GOLDEN — Aldolph Coors Co. wants to join other Fortune 500 companies that are incorporated in Delaware.
Directors of the holding company for the country’s third-largest brewer approved the reincorporation Thursday.
Shareholders will vote on the proposal Oct. 3.
The 130-year-old Colorado company will keep its headquarters in Golden and there should be no loss in the number of employees or amount of state taxes paid by the company, spokeswoman Aimee Valdez said.
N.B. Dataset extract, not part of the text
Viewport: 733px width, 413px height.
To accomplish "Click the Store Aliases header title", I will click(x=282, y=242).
“Last year, with our acquisition of the Carling business, we became a Fortune 500 company,” Valdez said. “We think with the growth of our company it will be beneficial for both the company and the shareholders to get the benefits of Delaware corporate law.”
Coors bought the British brewer Carling for $1.7 billion.
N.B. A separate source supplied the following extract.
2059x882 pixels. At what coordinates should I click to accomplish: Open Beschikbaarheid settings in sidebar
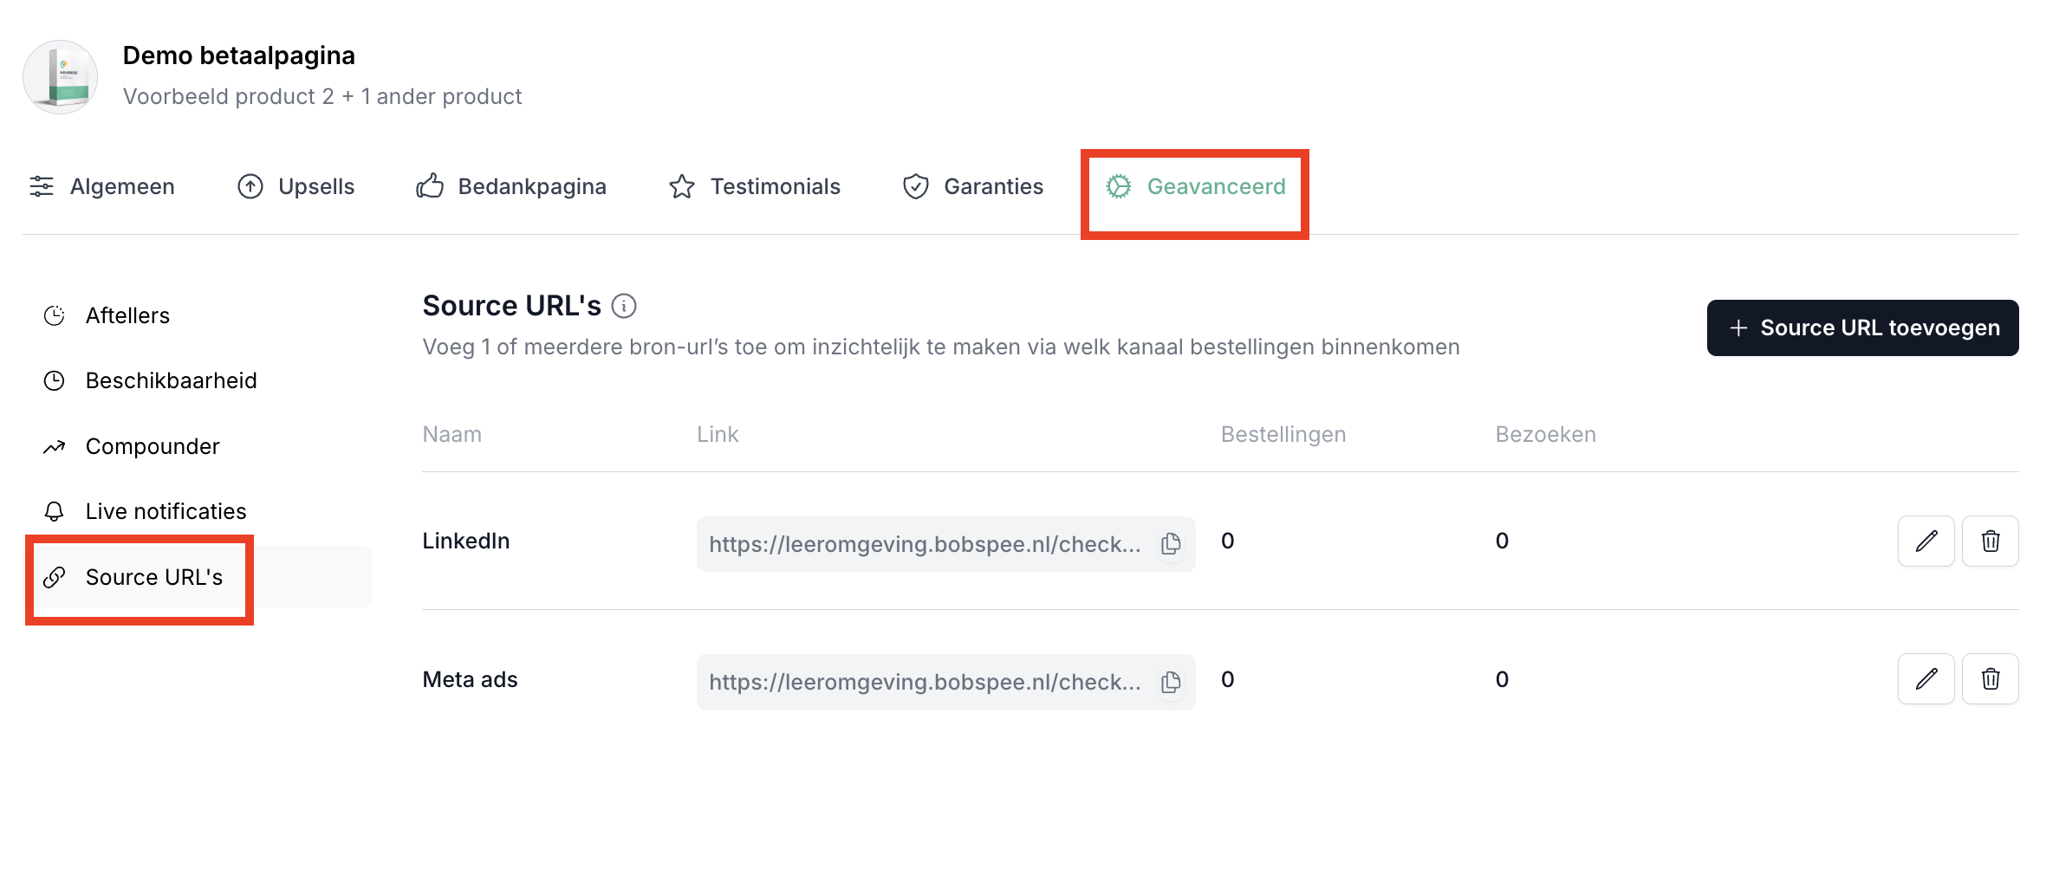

If they approve the change, shareholders will lose some power they now hold under Colorado law, such as removing board members with or without cause.
Those with a 10 percent stake or larger would lose their ability to call a shareholder meeting, said Julie Herzog, an attorney with Ostema, Schuchat, Gitlin & Herzog in Denver.
Experts say one of the benefits of Delaware’s laws is a court system in which with judges with background in corporate law are appointed to solve disputes, rather than juries.
“Delaware has one of the most developed bodies of law of any state,” said Brad Lam, a Denver corporate and securities attorney who represents shareholders in lawsuits.
There is no corporate tax for companies incorporated in Delaware that operate elsewhere.